When it comes to combating cyber crime forward planning is crucial, according to Liam Rowland, head of incident response and forensics APJ at Dell SecureWorks.
Rowland says he believes that businesses taking action to protect themselves is the key, and if they don't they could be in for a surprise should their systems be compromised.
“The worst time to realise you are not prepared for a cyber-security incident is when a breach occurs. Security incidents are crisis situations that place a great deal of pressure on IT staff. Nearly every day the media report on organisations, companies and nation states that are dealing with information security breaches.
“From the smallest companies to the largest conglomerates, organisations around the world are attacked every second of every day and many do not have an incident response plan in place,” says Rowland.
While identifying and understanding the short and long term costs is important, Rowland says the real key is being prepared.
“Estimating what a breach might cost today can help a company better develop a plan for the day when an event does occur. Determining potential losses can highlight key areas of opportunity for enhancing security strategy, focusing budget and resources on the right vulnerabilities, and preparing the company to respond quickly and resolve a breach more effectively,” he says.
Rowland's vital tips for organisations on reducing and mitigating the overall impact of a breach include:
- Most importantly don't wait, take action now.
- Understand the costs of a breach to your organisation.
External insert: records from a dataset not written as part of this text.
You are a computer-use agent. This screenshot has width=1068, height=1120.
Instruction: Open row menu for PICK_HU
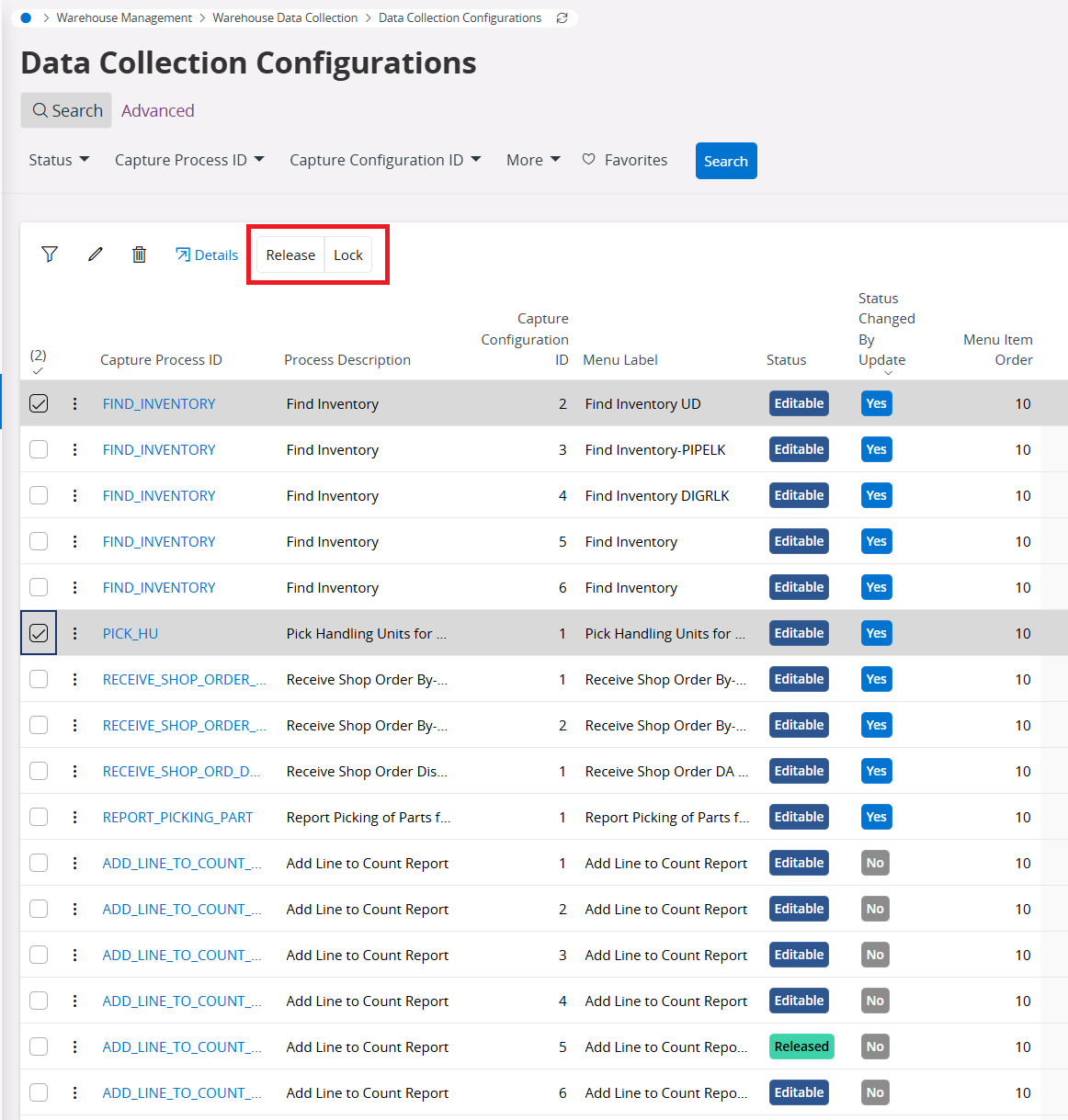point(75,633)
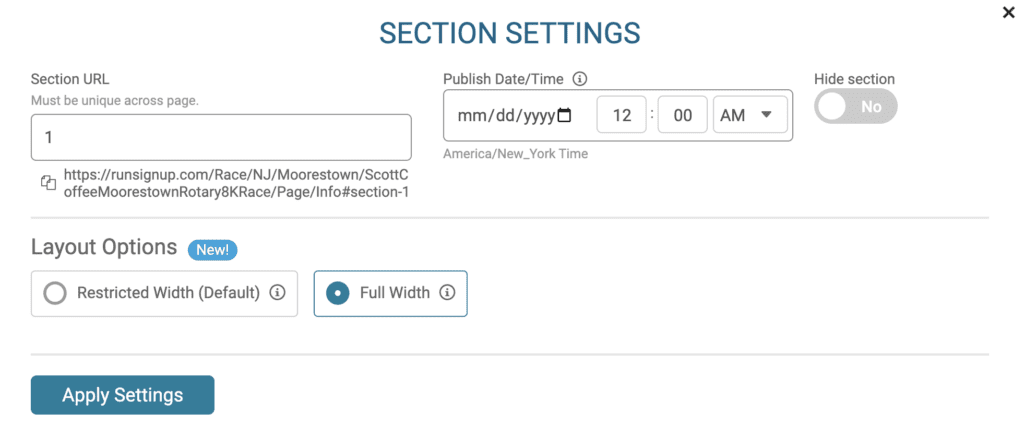The image size is (1024, 425).
Task: Click the Layout Options heading
Action: (104, 247)
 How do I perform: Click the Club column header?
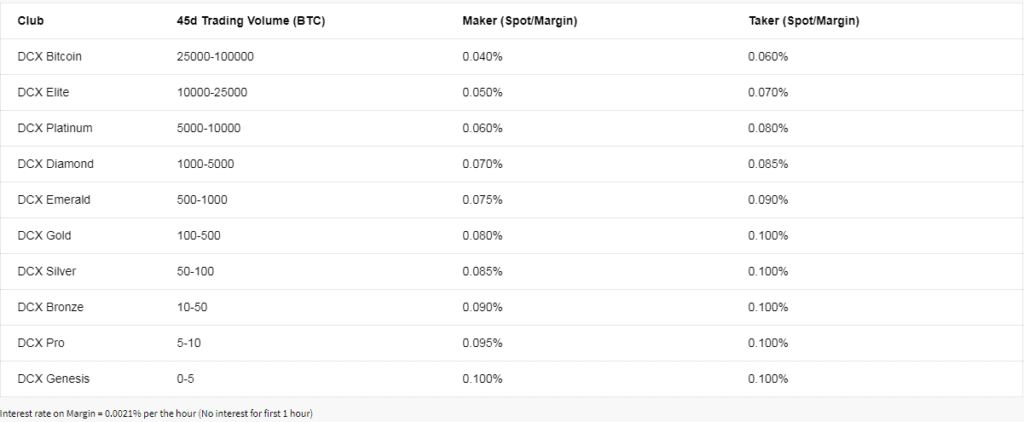click(31, 21)
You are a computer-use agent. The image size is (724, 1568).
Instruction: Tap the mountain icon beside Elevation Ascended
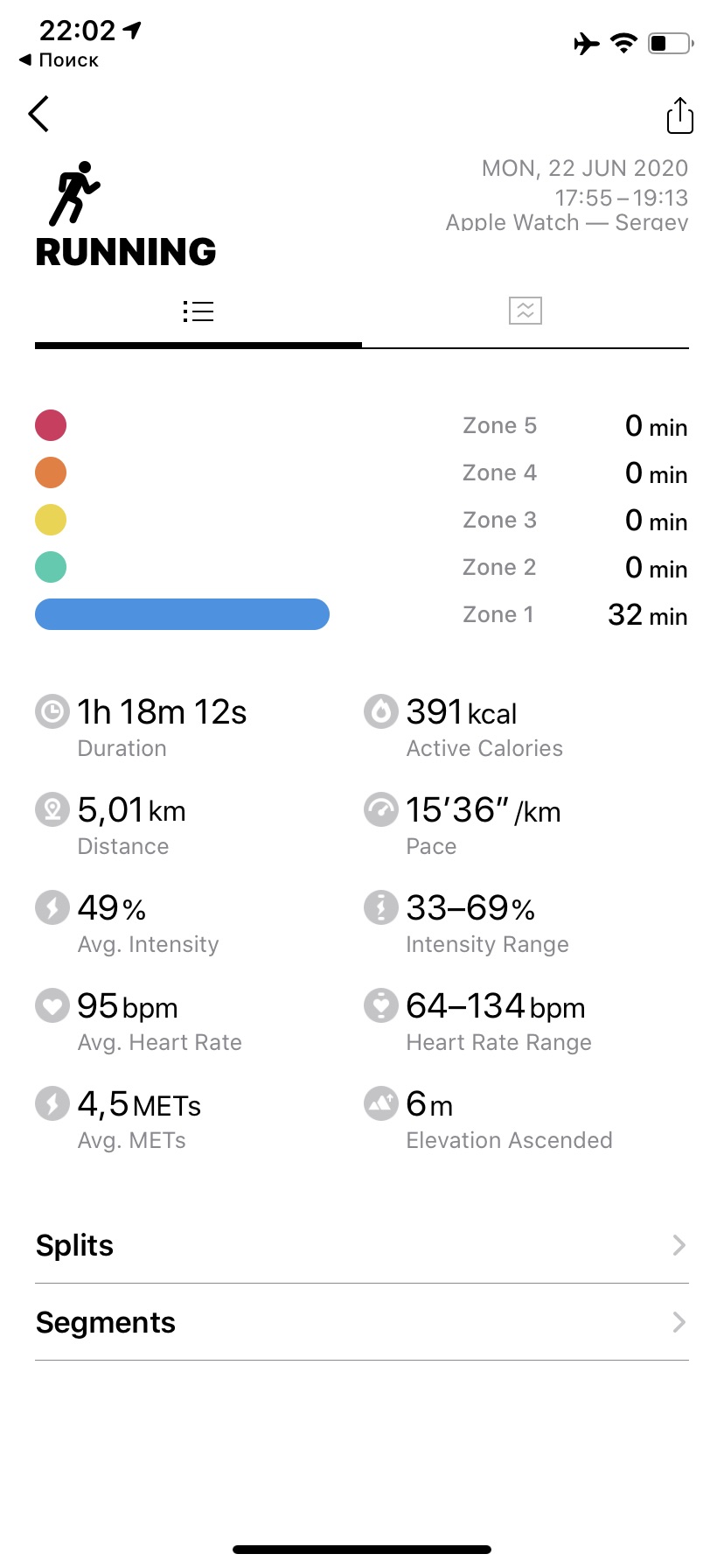[x=381, y=1103]
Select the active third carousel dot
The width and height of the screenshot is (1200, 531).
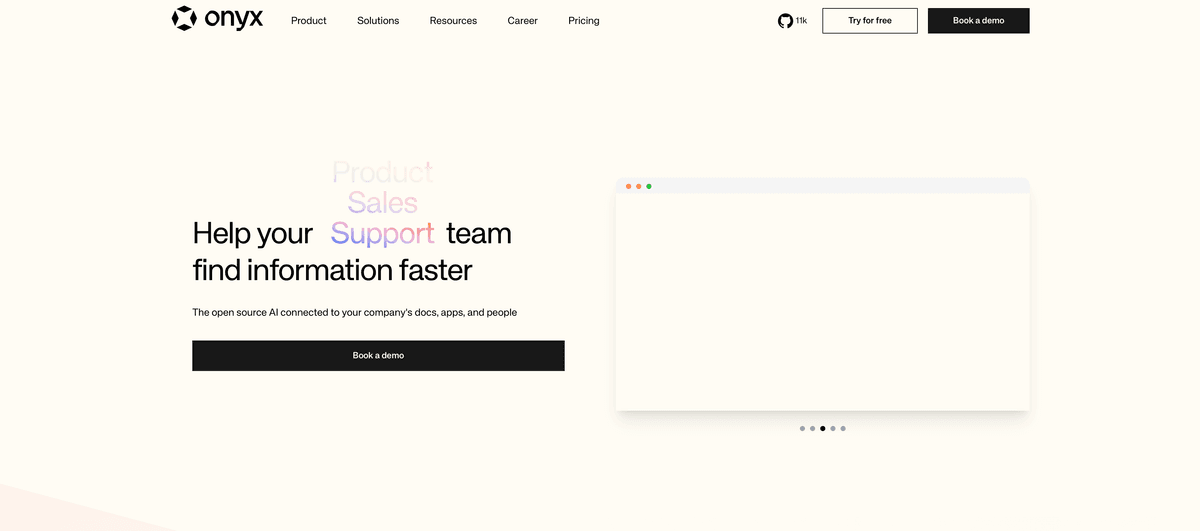(822, 428)
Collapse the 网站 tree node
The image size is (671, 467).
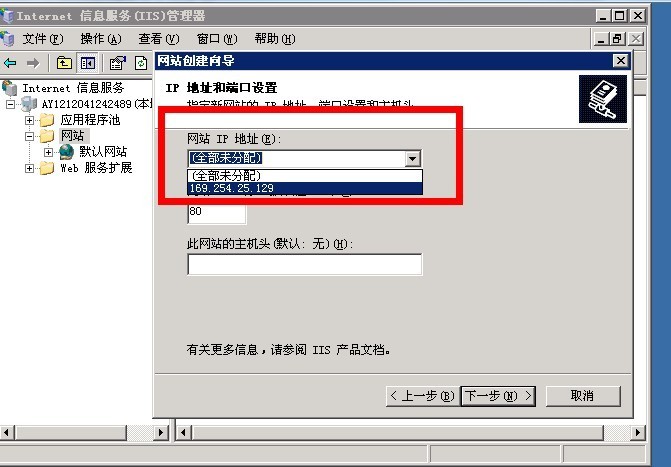[x=29, y=137]
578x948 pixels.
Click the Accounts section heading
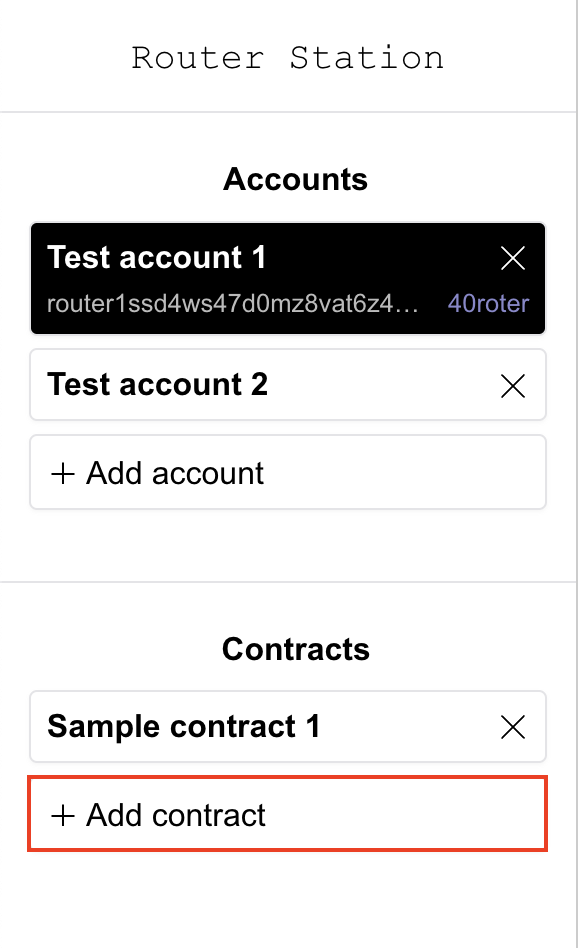click(x=295, y=180)
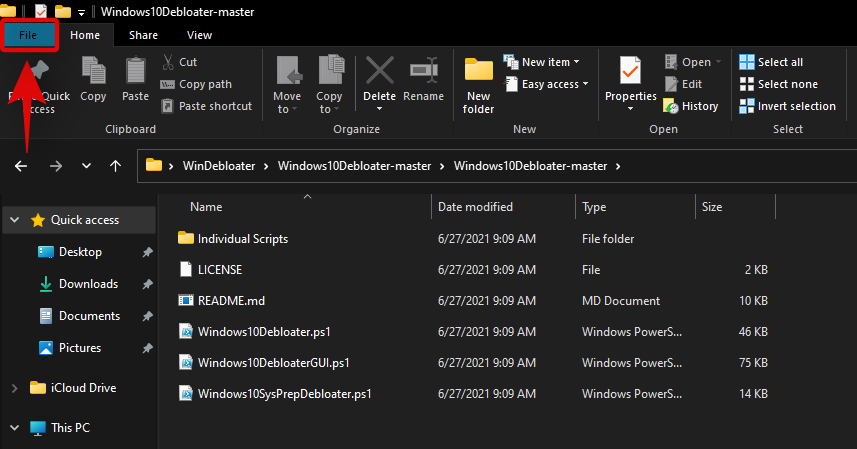Open Properties from the ribbon
The height and width of the screenshot is (449, 857).
630,80
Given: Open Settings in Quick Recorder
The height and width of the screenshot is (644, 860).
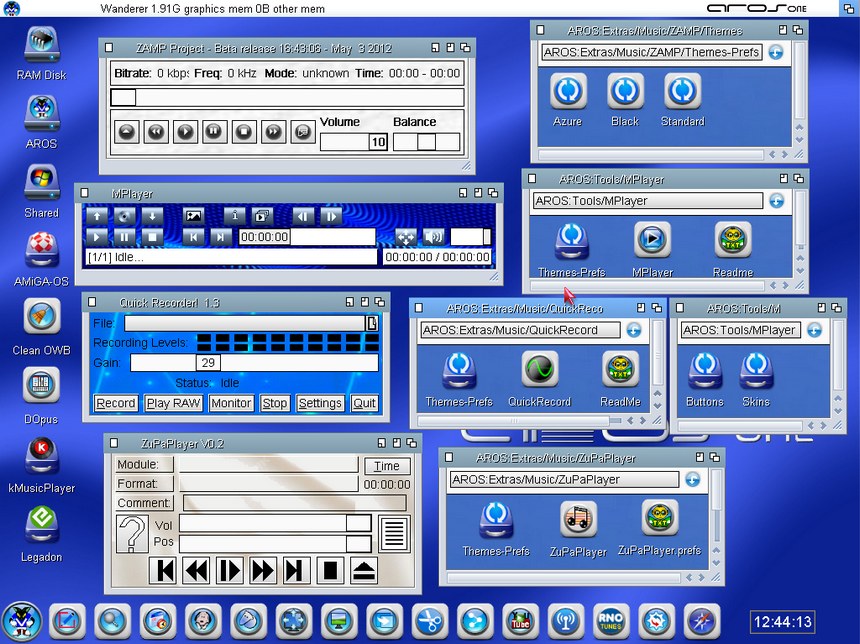Looking at the screenshot, I should [x=320, y=403].
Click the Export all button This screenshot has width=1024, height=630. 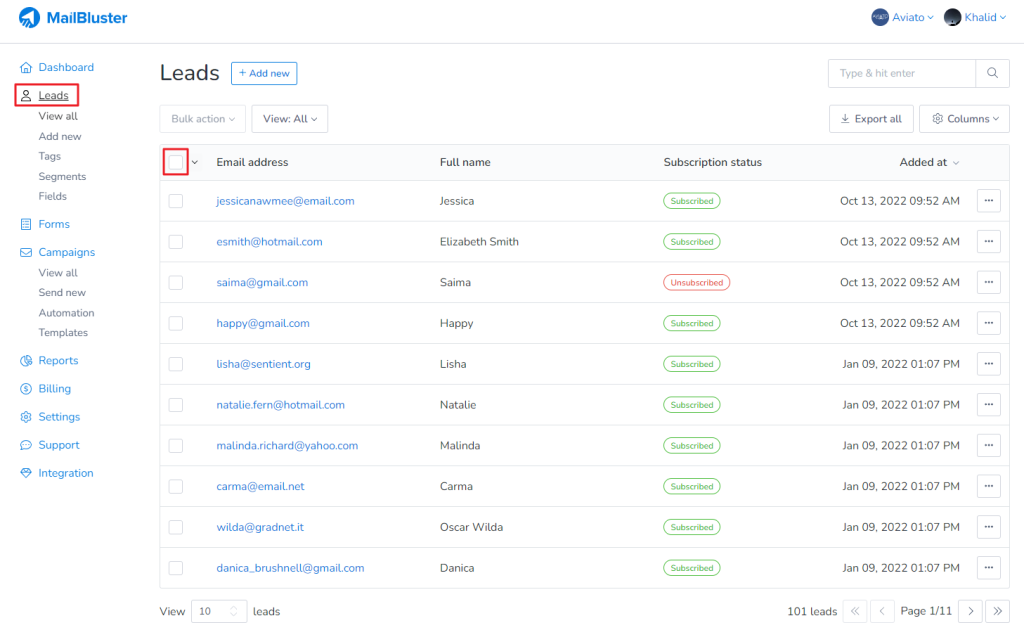870,118
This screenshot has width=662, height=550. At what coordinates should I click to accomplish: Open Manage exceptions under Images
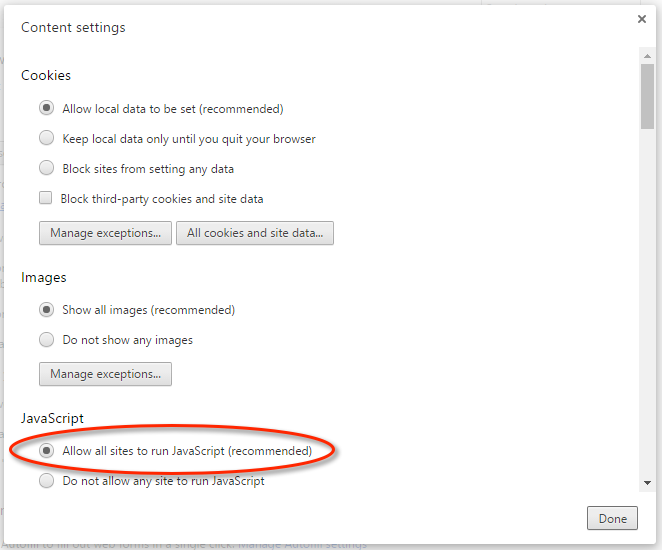105,374
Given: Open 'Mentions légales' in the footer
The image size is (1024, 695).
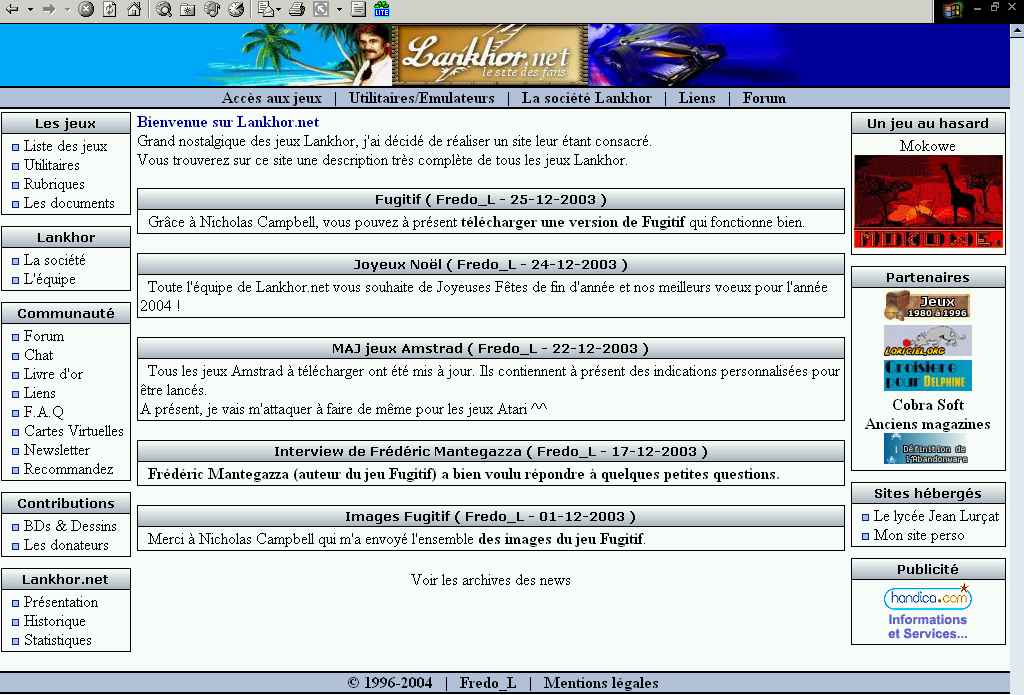Looking at the screenshot, I should (x=601, y=683).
- Plan from a consequence approach. Identify a hierarchy of consequences based on breach scenarios can focus resources and potential investments in people, process and technology.
- Establish an incident response team and develop a comprehensive incident response plan. Test the plan frequently
- Engage a third party as part of the incident response plan. Third-party security responders should have the capabilities to plan for, detect, identify, and extricate cyber threats from the environment, and they should provide the necessary cyber forensics to assess damage and aid recovery.
- Train your employees. Security awareness training can become your first line of defence to prevent the initial intrusion vector of many breaches.
- Insure your organisation and make sure it's got you covered. Purchasing cyber insurance is a good best practice for decreasing some costs of a breach, and can help lower the cost per compromised record.
- Get leadership involved. Studies show that involving the board of directors in security decisions has a direct dollar correlation to decreasing the cost of a breach.